J’en arrive à la directive du 22 octobre 2013, dite « directive C », qui concerne le droit d’accès à un avocat.
Ce texte pose, à l’évidence, davantage de problèmes. Pour l’essentiel, il va imposer la présence de l’avocat à tous les stades de la procédure, que la personne soit privée de liberté ou non, et ce pour tout acte d’enquête nécessitant la présence du suspect : interrogatoires, perquisitions, « tapissages », etc. Ces mesures auront un impact très important sur l’aide juridictionnelle, dont le financement soulève déjà de sérieuses difficultés. D’ailleurs, selon moi, une fois que la transposition complète sera acquise, les avocats devront être eux-mêmes sollicités.
Pour l’heure, le Gouvernement a fait le choix de transposer uniquement les dispositions relatives à l’audition libre des personnes suspectées d’avoir commis une infraction. Pour ma part, j’ai préféré m’en tenir là – et la commission a bien voulu me suivre –, avec une date d’application en 2015.
Cette solution me paraît heureuse.
Rappelez-vous la réforme la garde à vue que nous avons examinée en 2011 : le gouvernement d’alors avait prévu des dispositions pour encadrer ce que l’on appelait l’« audition libre ». L’Assemblée nationale puis le Sénat s’y étaient opposés, au motif que le suspect entendu en audition libre n’aurait pas accès aux droits reconnus à la personne gardée à vue, notamment au droit d’être assisté par un avocat.
Toutefois, en refusant de légiférer sur l’audition libre, le législateur n’a bien sûr pas supprimé la faculté d’entendre un suspect en dehors du cadre de la garde à vue. À l’heure actuelle, d’après les chiffres qui nous sont communiqués, on considère qu’environ un tiers des personnes suspectes sont entendues sous le régime de la garde à vue, contre deux tiers dans le cadre de cette « audition libre », soit un peu moins de 800 000 auditions chaque année.
En l’absence de dispositions légales, les enquêteurs entendent donc les suspects dans le cadre d’une audition libre de la même manière que les témoins. Or le suspect n’est pas un témoin ! J’aperçois ici des personnes qui voient très bien ce que je veux dire…
Un témoin, c’est quelqu’un « à l’encontre de qui il n’y a aucune raison plausible de penser qu’il a commis une infraction ». C’est, par exemple, une personne qui se trouve sur le bord d’une route où un accident se produit.

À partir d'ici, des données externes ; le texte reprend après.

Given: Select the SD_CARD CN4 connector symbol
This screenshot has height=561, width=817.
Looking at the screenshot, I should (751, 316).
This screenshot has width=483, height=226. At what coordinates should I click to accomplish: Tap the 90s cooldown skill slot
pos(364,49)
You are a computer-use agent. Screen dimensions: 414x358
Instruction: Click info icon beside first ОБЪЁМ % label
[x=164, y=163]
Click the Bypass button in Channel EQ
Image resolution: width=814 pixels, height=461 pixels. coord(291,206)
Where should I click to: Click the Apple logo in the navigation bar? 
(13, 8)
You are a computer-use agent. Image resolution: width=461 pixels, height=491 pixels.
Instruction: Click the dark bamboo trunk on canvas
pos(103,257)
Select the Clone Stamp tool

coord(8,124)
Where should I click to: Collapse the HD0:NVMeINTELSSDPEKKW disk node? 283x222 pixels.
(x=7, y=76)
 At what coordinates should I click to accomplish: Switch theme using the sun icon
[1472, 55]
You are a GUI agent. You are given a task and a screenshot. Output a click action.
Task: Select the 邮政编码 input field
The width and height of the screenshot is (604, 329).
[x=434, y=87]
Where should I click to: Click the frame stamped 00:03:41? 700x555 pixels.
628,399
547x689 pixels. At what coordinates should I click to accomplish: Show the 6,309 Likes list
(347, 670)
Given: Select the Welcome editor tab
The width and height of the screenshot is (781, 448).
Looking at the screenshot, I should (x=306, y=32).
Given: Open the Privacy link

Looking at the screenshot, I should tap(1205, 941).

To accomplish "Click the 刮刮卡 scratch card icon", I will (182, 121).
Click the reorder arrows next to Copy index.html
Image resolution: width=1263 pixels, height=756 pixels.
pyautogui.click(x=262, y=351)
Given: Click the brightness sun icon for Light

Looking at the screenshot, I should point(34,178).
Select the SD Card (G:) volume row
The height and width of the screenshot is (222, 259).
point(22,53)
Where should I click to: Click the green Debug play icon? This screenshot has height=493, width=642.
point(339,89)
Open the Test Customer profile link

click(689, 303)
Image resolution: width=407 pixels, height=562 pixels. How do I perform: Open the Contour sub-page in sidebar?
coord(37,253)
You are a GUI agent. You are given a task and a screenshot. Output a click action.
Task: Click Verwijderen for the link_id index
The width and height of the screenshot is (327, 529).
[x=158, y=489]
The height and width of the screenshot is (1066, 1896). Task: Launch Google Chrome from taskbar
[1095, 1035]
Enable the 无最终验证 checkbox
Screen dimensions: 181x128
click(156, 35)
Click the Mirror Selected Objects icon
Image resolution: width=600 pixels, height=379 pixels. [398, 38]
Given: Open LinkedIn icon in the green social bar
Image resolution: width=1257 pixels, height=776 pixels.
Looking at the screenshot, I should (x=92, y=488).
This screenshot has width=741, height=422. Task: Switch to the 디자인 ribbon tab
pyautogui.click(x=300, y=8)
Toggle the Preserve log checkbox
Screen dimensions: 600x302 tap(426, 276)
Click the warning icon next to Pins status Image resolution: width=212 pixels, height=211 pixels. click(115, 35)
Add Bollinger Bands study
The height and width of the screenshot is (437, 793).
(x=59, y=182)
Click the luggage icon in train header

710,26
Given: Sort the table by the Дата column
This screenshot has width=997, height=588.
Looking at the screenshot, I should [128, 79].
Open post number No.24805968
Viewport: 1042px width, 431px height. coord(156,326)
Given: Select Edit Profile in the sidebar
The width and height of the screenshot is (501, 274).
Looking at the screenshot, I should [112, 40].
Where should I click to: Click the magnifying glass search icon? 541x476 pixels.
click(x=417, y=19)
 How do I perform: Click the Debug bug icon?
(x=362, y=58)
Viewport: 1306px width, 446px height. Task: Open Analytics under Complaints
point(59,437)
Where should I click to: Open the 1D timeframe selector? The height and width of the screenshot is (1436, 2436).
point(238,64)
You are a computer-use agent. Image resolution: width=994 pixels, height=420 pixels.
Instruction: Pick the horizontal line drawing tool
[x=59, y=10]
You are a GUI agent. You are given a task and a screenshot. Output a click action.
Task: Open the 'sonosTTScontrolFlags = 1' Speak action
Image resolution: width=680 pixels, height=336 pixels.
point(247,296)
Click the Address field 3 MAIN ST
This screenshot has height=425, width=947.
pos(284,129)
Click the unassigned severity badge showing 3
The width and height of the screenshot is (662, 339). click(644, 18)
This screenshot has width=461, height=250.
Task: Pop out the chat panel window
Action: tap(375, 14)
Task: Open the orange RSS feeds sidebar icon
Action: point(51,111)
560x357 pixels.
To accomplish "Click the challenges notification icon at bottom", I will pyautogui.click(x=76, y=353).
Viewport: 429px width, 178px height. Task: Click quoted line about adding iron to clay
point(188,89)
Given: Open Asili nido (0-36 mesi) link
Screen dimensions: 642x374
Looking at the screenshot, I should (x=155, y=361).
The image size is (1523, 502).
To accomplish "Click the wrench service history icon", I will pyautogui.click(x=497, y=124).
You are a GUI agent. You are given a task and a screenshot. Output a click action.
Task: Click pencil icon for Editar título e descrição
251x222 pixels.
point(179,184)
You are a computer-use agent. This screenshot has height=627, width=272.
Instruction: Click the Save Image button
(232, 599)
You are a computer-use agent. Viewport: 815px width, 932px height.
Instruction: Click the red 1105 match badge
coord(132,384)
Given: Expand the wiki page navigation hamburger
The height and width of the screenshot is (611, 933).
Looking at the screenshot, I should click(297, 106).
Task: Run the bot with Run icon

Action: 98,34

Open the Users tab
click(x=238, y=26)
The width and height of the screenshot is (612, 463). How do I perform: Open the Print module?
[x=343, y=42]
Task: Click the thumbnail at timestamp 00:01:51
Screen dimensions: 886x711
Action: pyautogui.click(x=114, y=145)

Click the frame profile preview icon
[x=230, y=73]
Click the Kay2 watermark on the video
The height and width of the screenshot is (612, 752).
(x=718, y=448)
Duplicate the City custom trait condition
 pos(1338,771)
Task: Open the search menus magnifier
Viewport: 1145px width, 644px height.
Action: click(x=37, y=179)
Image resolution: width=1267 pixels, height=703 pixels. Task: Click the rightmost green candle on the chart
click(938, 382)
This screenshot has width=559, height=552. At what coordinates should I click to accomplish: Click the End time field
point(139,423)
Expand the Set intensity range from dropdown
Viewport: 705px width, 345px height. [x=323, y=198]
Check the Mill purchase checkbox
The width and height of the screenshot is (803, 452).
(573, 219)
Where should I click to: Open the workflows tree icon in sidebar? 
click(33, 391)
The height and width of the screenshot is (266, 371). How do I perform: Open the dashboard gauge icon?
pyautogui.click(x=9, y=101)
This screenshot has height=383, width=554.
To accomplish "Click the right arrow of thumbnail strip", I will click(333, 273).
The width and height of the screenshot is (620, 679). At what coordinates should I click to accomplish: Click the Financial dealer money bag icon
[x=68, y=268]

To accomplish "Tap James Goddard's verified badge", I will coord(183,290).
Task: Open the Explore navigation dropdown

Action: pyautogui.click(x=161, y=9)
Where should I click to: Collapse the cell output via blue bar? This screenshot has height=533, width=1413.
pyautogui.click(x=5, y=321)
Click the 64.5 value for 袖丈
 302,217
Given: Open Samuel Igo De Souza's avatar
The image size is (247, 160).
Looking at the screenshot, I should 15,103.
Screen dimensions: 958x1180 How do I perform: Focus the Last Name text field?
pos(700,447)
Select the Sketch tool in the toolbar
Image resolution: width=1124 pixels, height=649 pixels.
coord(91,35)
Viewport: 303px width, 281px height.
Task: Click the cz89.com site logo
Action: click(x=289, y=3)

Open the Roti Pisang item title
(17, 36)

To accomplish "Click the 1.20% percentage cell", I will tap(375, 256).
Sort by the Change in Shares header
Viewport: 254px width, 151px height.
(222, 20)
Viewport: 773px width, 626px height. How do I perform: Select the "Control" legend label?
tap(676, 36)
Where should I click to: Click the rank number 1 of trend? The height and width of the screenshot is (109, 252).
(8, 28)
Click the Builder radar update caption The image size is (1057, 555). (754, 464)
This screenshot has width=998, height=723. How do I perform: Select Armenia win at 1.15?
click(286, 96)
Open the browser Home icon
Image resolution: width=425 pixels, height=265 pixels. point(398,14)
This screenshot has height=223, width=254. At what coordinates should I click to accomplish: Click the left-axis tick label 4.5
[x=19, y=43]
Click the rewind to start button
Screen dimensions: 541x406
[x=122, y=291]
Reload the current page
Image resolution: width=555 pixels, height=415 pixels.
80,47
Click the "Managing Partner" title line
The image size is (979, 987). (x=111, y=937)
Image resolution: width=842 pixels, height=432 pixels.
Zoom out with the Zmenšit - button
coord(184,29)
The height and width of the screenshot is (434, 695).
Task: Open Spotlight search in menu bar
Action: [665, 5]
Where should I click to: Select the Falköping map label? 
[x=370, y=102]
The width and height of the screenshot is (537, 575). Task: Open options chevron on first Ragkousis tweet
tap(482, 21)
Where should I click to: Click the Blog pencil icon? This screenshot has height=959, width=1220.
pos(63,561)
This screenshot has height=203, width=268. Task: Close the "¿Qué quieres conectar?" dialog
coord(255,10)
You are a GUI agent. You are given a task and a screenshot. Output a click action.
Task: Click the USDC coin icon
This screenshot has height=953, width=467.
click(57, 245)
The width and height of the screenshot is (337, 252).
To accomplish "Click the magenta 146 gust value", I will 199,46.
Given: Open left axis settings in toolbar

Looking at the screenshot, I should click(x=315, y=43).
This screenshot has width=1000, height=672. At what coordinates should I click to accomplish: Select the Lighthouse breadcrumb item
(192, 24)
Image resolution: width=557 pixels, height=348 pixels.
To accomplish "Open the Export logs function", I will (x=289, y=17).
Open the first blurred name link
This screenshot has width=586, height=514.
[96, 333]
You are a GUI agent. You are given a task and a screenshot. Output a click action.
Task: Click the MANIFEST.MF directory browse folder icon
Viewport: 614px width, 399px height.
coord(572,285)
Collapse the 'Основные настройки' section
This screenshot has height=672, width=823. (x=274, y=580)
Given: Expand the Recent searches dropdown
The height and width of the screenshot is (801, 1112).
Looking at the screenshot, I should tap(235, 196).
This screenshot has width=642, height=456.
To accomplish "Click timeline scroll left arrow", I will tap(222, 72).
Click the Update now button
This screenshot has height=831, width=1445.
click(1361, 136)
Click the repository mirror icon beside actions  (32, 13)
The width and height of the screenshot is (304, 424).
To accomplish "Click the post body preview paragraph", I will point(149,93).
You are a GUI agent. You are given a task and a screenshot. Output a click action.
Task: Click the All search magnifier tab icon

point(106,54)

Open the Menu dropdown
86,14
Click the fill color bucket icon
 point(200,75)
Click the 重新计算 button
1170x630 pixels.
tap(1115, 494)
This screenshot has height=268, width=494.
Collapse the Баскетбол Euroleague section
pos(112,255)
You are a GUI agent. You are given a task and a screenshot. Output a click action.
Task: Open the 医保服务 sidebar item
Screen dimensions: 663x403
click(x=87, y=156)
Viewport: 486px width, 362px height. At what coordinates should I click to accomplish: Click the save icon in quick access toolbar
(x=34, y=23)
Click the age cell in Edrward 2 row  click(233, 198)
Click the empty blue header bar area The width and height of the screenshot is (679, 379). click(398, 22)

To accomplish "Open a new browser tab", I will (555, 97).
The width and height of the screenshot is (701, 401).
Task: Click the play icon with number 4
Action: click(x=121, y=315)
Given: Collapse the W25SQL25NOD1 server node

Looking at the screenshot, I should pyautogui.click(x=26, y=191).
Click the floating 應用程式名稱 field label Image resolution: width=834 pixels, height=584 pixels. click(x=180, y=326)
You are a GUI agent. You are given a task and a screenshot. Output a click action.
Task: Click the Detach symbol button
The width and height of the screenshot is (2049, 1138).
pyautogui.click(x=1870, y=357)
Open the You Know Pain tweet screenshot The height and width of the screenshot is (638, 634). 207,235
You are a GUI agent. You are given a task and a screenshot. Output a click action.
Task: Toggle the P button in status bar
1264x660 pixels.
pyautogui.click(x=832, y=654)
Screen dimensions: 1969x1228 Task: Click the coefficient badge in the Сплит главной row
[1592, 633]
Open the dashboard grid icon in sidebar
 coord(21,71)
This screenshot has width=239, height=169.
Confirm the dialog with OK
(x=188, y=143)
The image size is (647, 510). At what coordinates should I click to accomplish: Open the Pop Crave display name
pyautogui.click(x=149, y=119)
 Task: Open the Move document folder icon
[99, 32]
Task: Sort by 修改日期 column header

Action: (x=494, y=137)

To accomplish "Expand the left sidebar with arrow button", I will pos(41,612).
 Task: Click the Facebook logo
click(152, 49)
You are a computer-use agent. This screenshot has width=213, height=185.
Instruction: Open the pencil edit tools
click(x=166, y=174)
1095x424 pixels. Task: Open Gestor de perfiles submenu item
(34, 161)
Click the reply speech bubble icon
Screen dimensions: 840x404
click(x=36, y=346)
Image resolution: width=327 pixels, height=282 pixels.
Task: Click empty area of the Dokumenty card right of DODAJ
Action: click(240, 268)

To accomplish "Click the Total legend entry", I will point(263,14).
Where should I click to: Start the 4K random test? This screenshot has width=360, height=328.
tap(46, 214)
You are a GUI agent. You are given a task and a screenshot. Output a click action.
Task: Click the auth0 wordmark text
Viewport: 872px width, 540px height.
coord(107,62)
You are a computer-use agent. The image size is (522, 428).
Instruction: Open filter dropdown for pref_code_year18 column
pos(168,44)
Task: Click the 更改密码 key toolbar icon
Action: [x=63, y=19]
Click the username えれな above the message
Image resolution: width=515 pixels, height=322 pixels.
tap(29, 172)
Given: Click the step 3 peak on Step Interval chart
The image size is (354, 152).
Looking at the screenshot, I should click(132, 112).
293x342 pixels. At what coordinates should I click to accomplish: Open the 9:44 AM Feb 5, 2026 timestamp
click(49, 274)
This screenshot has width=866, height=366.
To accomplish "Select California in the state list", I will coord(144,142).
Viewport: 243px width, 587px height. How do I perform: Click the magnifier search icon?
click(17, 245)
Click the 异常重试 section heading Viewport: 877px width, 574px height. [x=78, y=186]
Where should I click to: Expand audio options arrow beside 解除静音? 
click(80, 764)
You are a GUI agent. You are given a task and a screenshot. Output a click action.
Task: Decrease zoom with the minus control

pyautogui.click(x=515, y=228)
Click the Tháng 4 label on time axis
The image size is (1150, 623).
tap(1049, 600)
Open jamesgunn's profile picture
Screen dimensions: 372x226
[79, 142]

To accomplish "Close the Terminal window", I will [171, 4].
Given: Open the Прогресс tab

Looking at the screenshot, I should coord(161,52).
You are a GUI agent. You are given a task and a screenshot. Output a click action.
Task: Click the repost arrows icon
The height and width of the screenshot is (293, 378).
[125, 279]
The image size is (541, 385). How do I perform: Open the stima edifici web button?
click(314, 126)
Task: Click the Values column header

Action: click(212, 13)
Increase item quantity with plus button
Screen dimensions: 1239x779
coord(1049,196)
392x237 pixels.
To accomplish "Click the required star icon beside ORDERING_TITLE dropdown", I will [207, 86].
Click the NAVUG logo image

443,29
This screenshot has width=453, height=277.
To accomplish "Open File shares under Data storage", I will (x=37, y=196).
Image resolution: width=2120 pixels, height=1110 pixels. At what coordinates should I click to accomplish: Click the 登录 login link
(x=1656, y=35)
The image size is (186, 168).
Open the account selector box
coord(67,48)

Ce peut d’ailleurs être la victime elle-même !
Le suspect, lui, peut être confronté à une accusation en matière pénale, et ses déclarations peuvent contribuer à nourrir le dossier qui sera soumis à l’instruction puis à la juridiction de jugement.
En outre, les témoins font l’objet d’un certain nombre de dispositions spécifiques. Ils ne peuvent pas être placés en garde à vue. Ils peuvent être entendus soit librement, soit en étant retenu, mais alors pendant quatre heures au plus.
Dans des décisions de novembre 2011 et de juin 2012, le Conseil constitutionnel, qui s’était penché sur le sujet, a jugé qu’une personne suspecte ne pouvait pas être entendue librement par la police sans avoir été informée de la nature et de la qualification de l’infraction qu’on lui reproche ainsi que de son droit de quitter à tout moment les locaux de police ou de gendarmerie.
Il était donc temps de clarifier les choses dans la loi.
En créant un régime de l’audition libre incluant une notification des droits, le projet de loi va permettre, enfin, dirai-je, de bien marquer la différence entre l’audition du suspect et l’audition du témoin. Il faut s’en féliciter.
Le témoin ne pourra pas être entendu plus de quatre heures et il ne pourra pas être considéré comme suspect sans être entendu dans le cadre d’une audition libre, ce qui entraînera la notification de ses droits. Dans ce cadre, il pourra garder le silence, comme un gardé à vue, ou, à tout moment, partir librement.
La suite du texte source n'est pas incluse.